TASK REQUIREMENTS
The records below are to be transcribed exactly, with the pictures removed.

DATA EXTRACTS
BEGIN

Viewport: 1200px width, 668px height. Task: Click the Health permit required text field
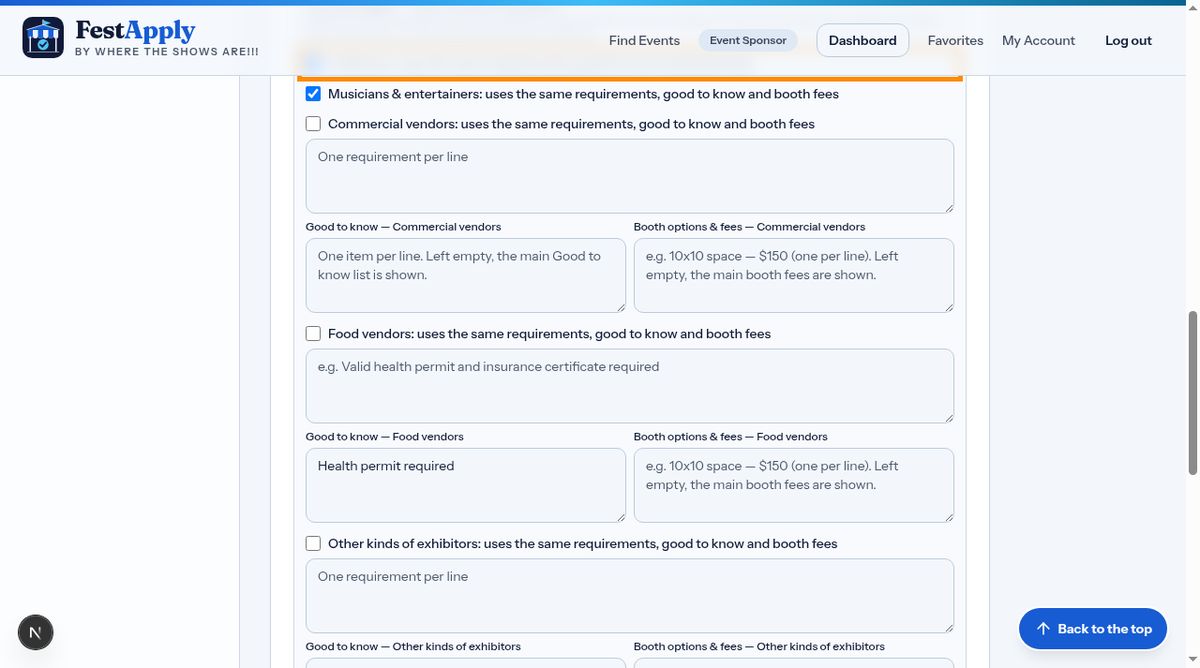pyautogui.click(x=466, y=485)
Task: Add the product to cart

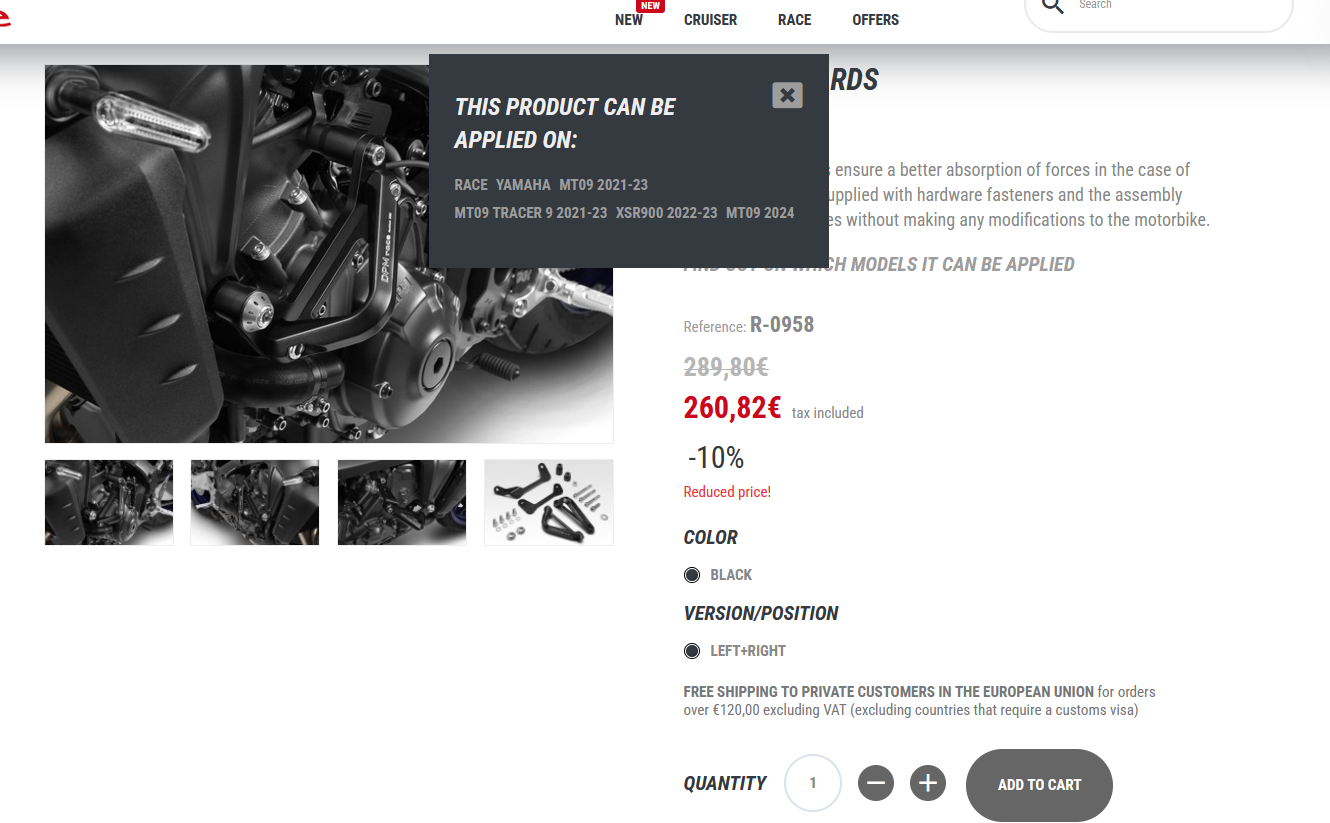Action: tap(1039, 785)
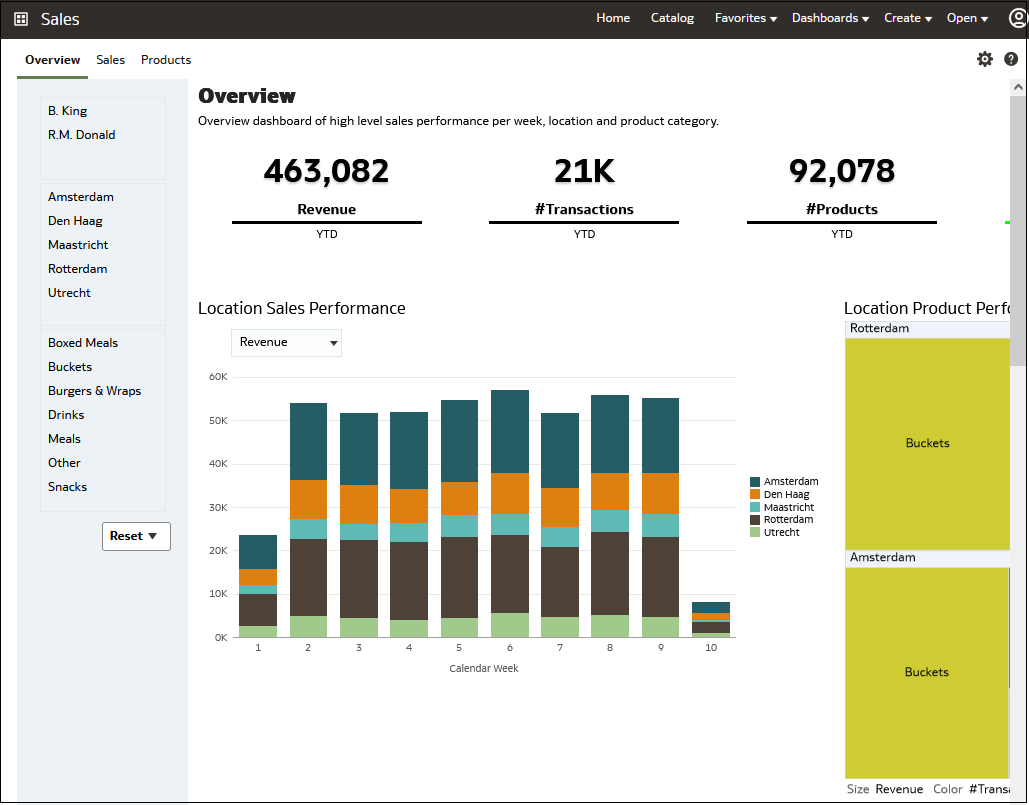This screenshot has height=805, width=1029.
Task: Expand the Dashboards dropdown
Action: coord(830,18)
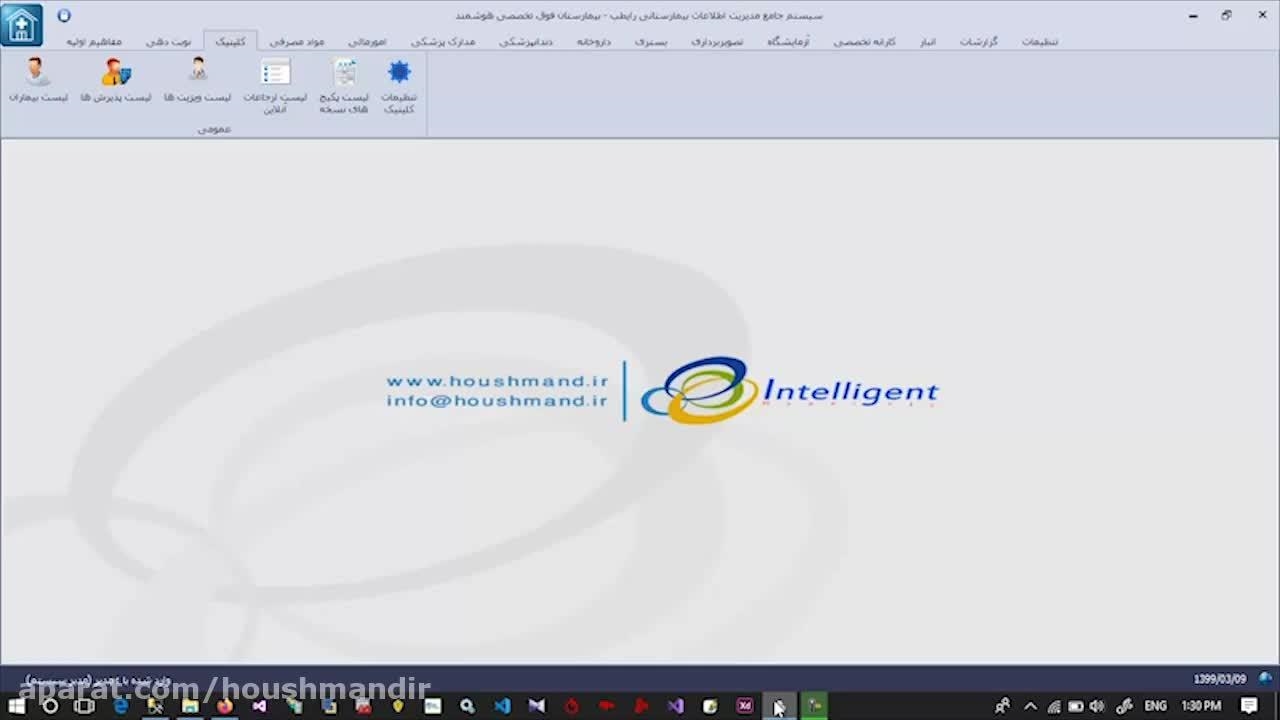The image size is (1280, 720).
Task: Select the Appointment scheduling (نوبت دهی) tab
Action: click(168, 42)
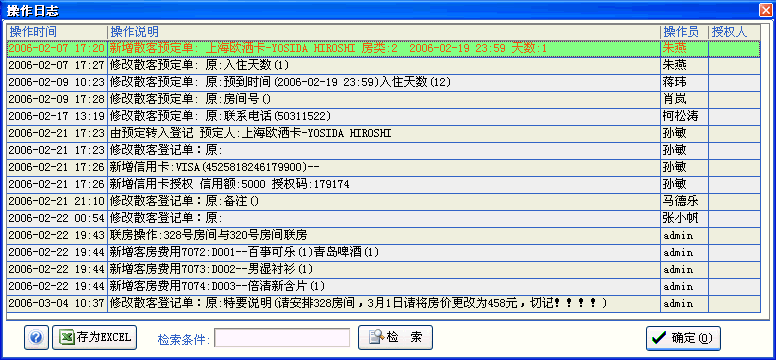Image resolution: width=776 pixels, height=360 pixels.
Task: Click the blue help question mark icon
Action: coord(36,338)
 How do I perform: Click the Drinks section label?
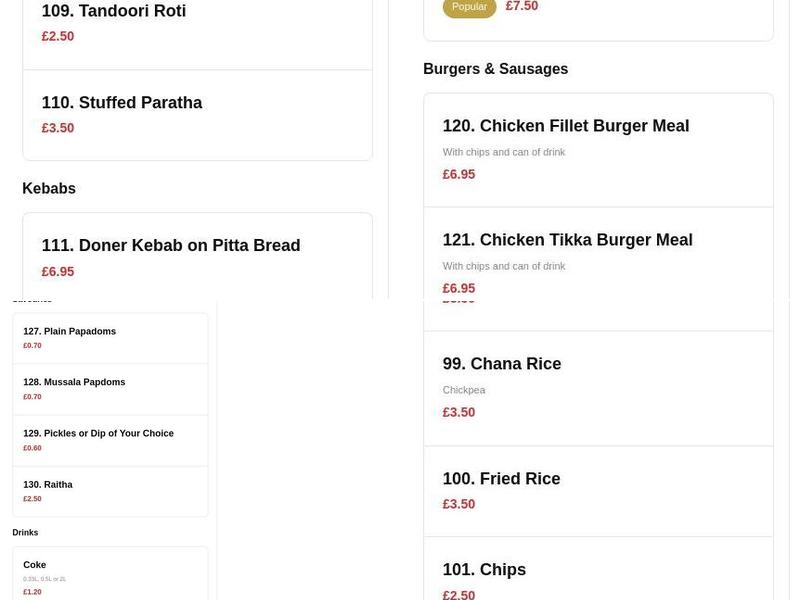click(x=24, y=532)
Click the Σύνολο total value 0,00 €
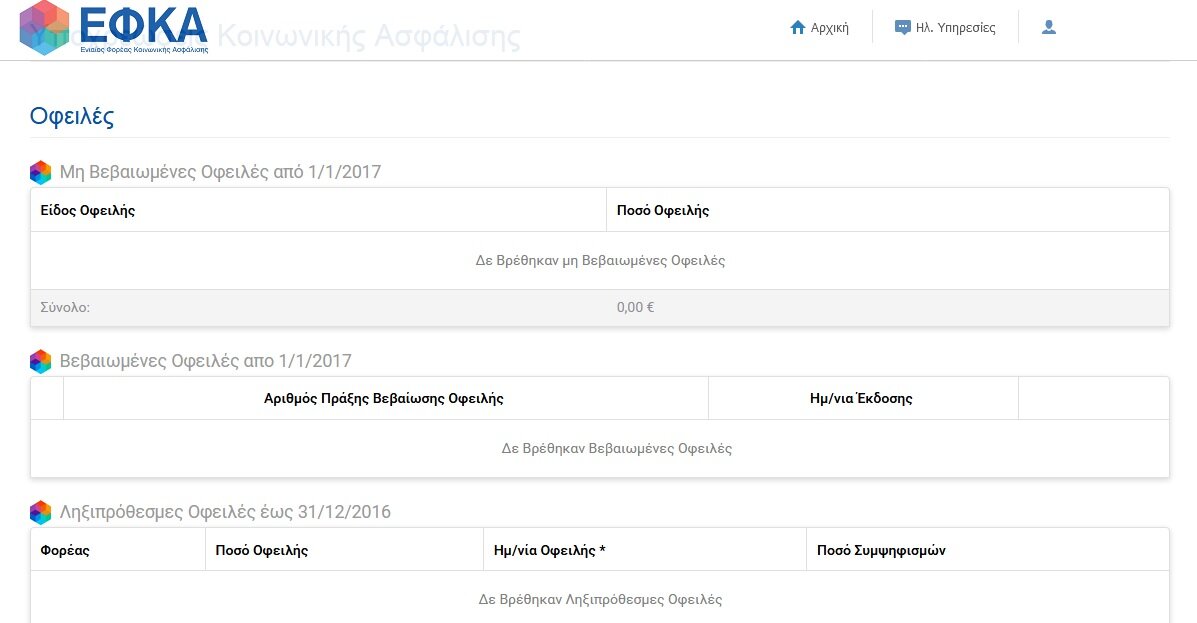This screenshot has height=623, width=1197. click(x=635, y=308)
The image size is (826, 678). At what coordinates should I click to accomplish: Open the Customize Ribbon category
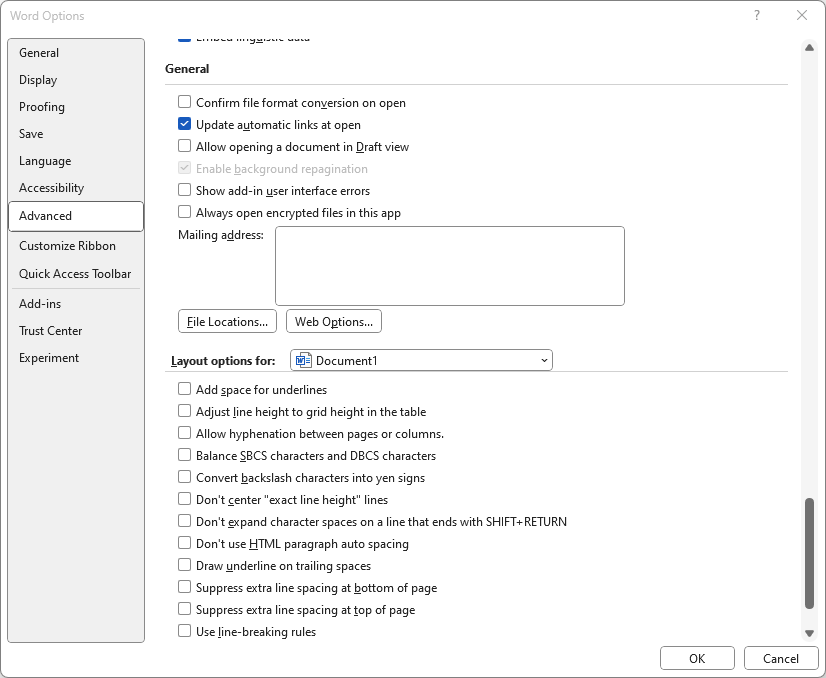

END

TASK RESPONSE
Viewport: 1200px width, 668px height. Task: Click the Health permit required text field
pyautogui.click(x=466, y=485)
Task: Add the product to cart

Action: tap(1039, 785)
This screenshot has height=805, width=1029.
Task: Expand the Dashboards dropdown
Action: coord(830,18)
The image size is (1280, 720).
Task: Select the Appointment scheduling (نوبت دهی) tab
Action: click(168, 42)
Image resolution: width=776 pixels, height=360 pixels.
Task: Click the blue help question mark icon
Action: coord(36,338)
 How do I perform: Click the Drinks section label?
click(x=24, y=532)
Click the Σύνολο total value 0,00 €
This screenshot has height=623, width=1197. click(x=635, y=308)
The image size is (826, 678). At what coordinates should I click to accomplish: Open the Customize Ribbon category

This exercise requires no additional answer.